# Short task:
Rewrite every line of the records below, substituting "Show" for "Open" wherever it occurs and keeping everything else the same. Omit the pictures from your output.

# Provided entries:
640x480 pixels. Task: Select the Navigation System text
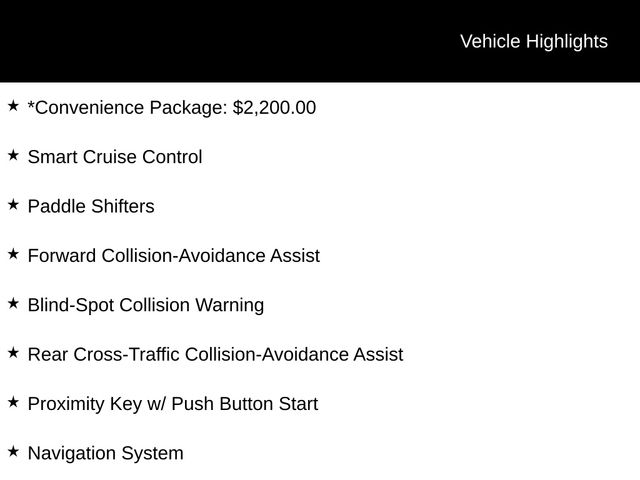point(106,454)
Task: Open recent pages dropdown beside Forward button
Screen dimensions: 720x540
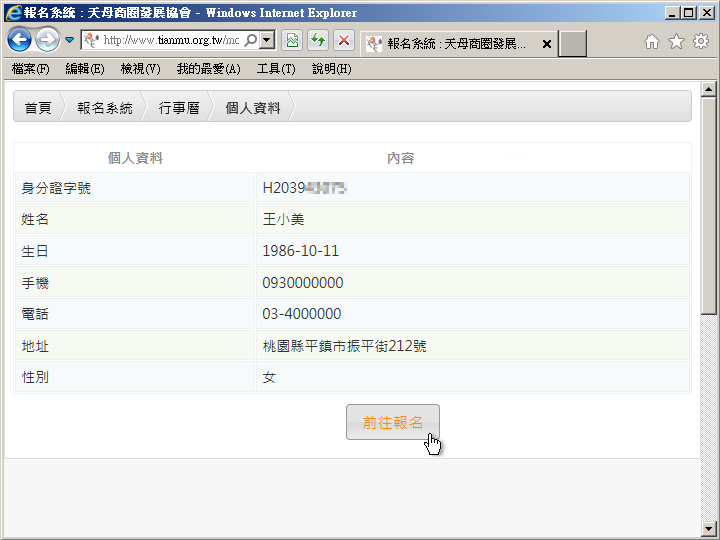Action: tap(69, 41)
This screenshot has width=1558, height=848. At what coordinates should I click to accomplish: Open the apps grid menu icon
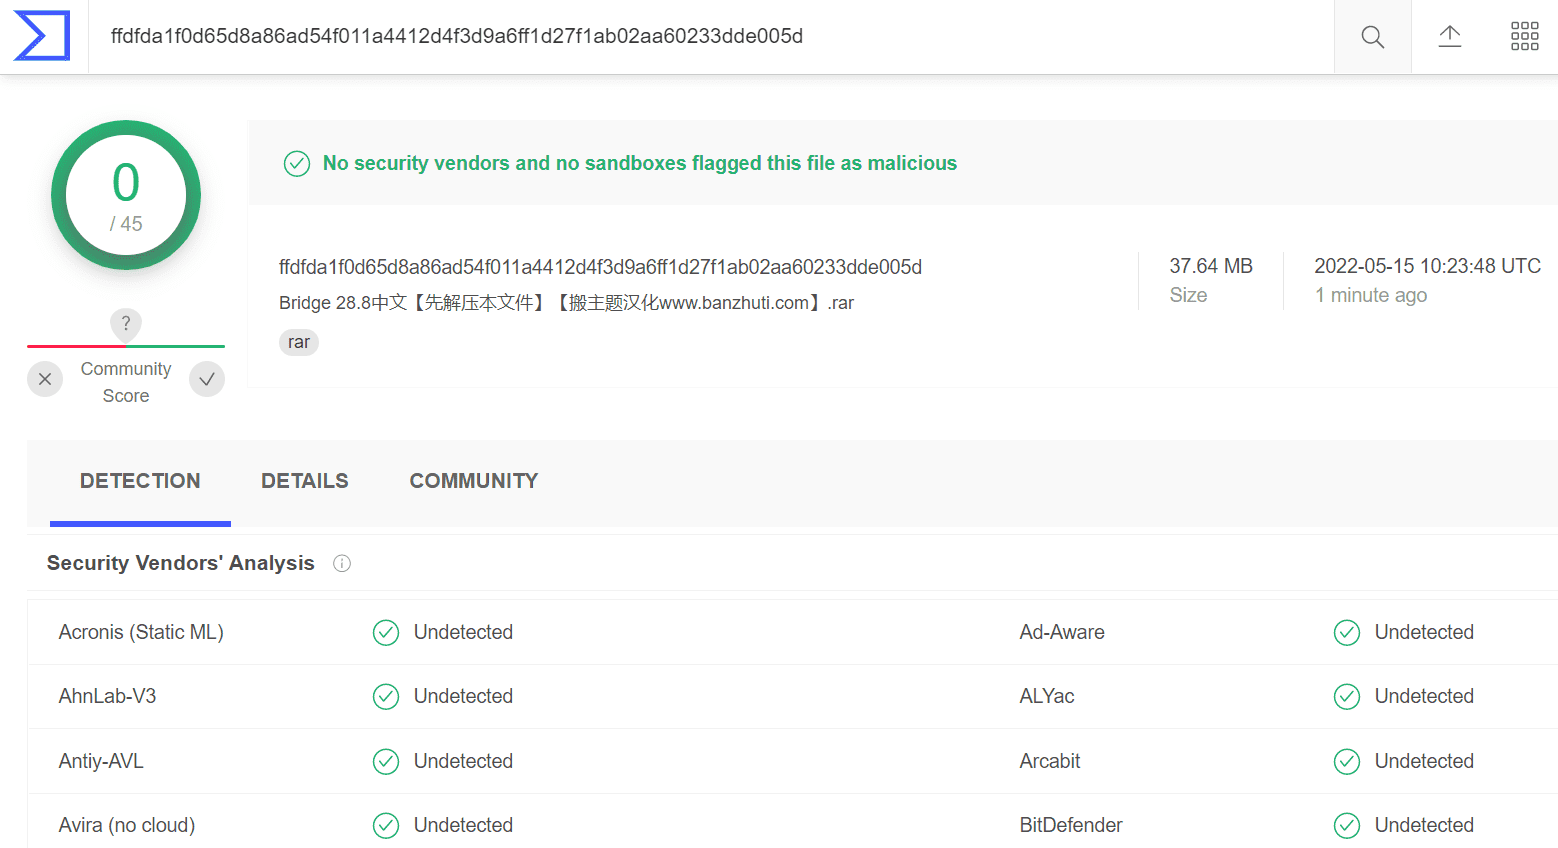point(1525,36)
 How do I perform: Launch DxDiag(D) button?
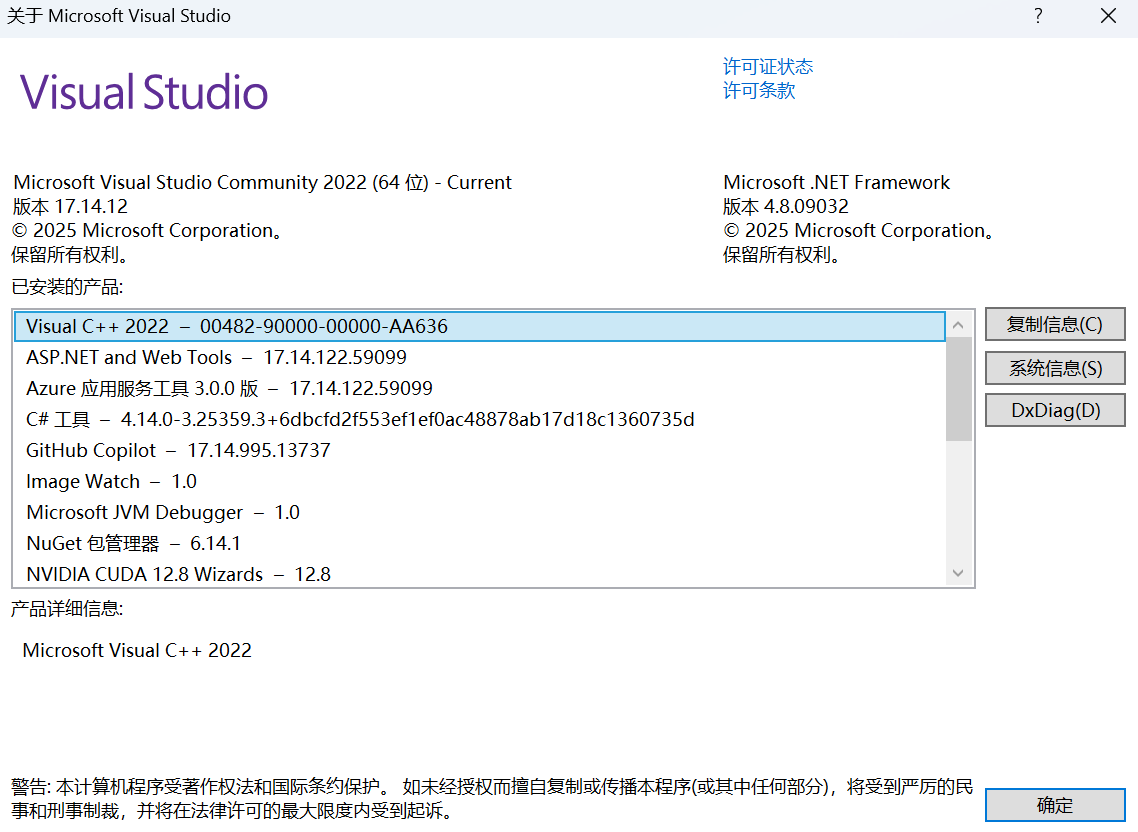(1054, 410)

# Exercise result:
640x480 pixels. Task: Select the Navigation System text
point(106,454)
Task: Show recent pages dropdown beside Forward button
Screen dimensions: 720x540
Action: tap(69, 41)
This screenshot has width=1558, height=848. At what coordinates should I click to accomplish: Show the apps grid menu icon
point(1525,36)
 How do I perform: Launch DxDiag(D) button?
(1054, 410)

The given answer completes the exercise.